Elektrikli araç devrimini gerçekleştiren ilk ülkelerden biri Nepal oldu.
Hindistan'la Çin arasındaki Asya ülkesindeki tüm taşıt satışlarının yüzde 76'sını elektrikli araçlar oluşturdu.
5 yıl önce bu oranın sıfıra yaklaştığı düşünülürse ciddi bir ilerleme kaydedilmiş durumda.
Nepal bu oranla yalnızca Norveç, Singapur ve Etiyopya gibi birkaç ülkenin gerisinde.
Konuyu haberleştiren New York Times devlet teşvikleri, su gücüyle elde edilen elektrik enerjisinin fazlalığı ve Çin'in ucuza elektrikli araç satmasının bu değişimde etkili olduğunu vurguladı.
2015'te yaşanan sınır anlaşmazlığı üzerine Hindistan'ın petrol ürünleri satışını kısıtlamasıyla Nepal'in hidroelektrik santrallerine yönelik yatırımlarını artırdığı belirtildi.
Elektrikli araçlara maksimum yüzde 40, petrolle çalışan otomobillere yüzde 180 vergi uygulanması da önemli bir avantaj yarattı.
Hem ülkedeki hava kirliliğini azaltmak isteyen devlet hem de özel sektör 1200'den fazla şarj istasyonu kurdu.
BYD başta olmak üzere Çinli elektrik otomobil üreticileri de ucuz fiyatlarına göre kaliteli ürünler sunarak Nepal piyasasını domine etti.
Amerikan gazetesi, Nepal'in başarısının diğer gelişmekte olan ülkelere örnek olabileceğini bildirdi.
Ancak toplu taşımanın elektrik gücüne geçmesinin zor görüldüğü de aktarıldı.
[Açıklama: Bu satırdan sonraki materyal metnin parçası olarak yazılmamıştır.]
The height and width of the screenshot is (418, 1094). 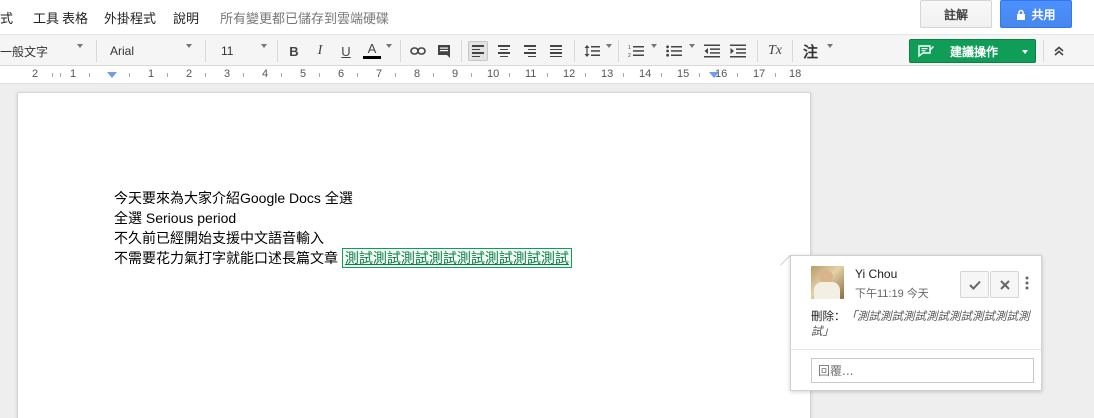 I want to click on ruler-label: 5, so click(x=304, y=74).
Elektrikli araç sahiplerinin uzun vadeli maliyetlerden çekindiği belirtilirken batarya değişiminin pahalıya mal olduğu hatırlatıldı.
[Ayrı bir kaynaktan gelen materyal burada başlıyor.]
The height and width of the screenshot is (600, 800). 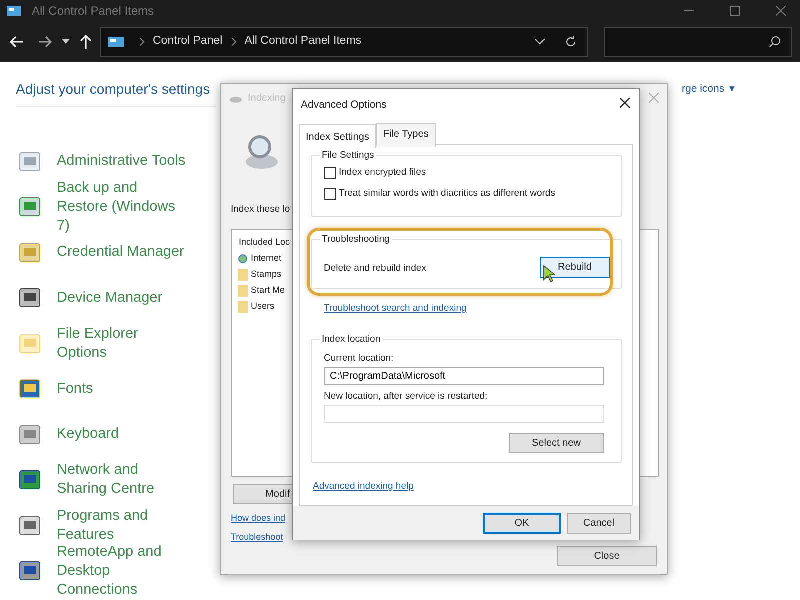 What do you see at coordinates (448, 194) in the screenshot?
I see `checkbox-label: Treat similar words with diacritics as different words` at bounding box center [448, 194].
Çin menşeli elektrikli araçlar dünya pazarını domine ediyor.
Çinli BYD firması, Ocak 2024'te Elon Musk'ın Tesla'sını geçerek dünyanın en büyük elektrikli otomobil üreticisi konumuna yükselmişti.
Musk da aynı ay yaptığı açıklamada, "Önlem alınmazsa Çinli şirketler rakiplerini yerle bir edecek" ifadelerini kullanmıştı.
Dönemin ABD Başkanı Joe Biden, Çinli firmaların ürettiği elektrikli araçların ulusal güvenliği tehdit edebileceğini ileri sürmüş, araçlardaki teknolojik sistemlerin veri toplayıp toplamadığının tespit edilmesi için inceleme başlatıldığını duyurmuştu.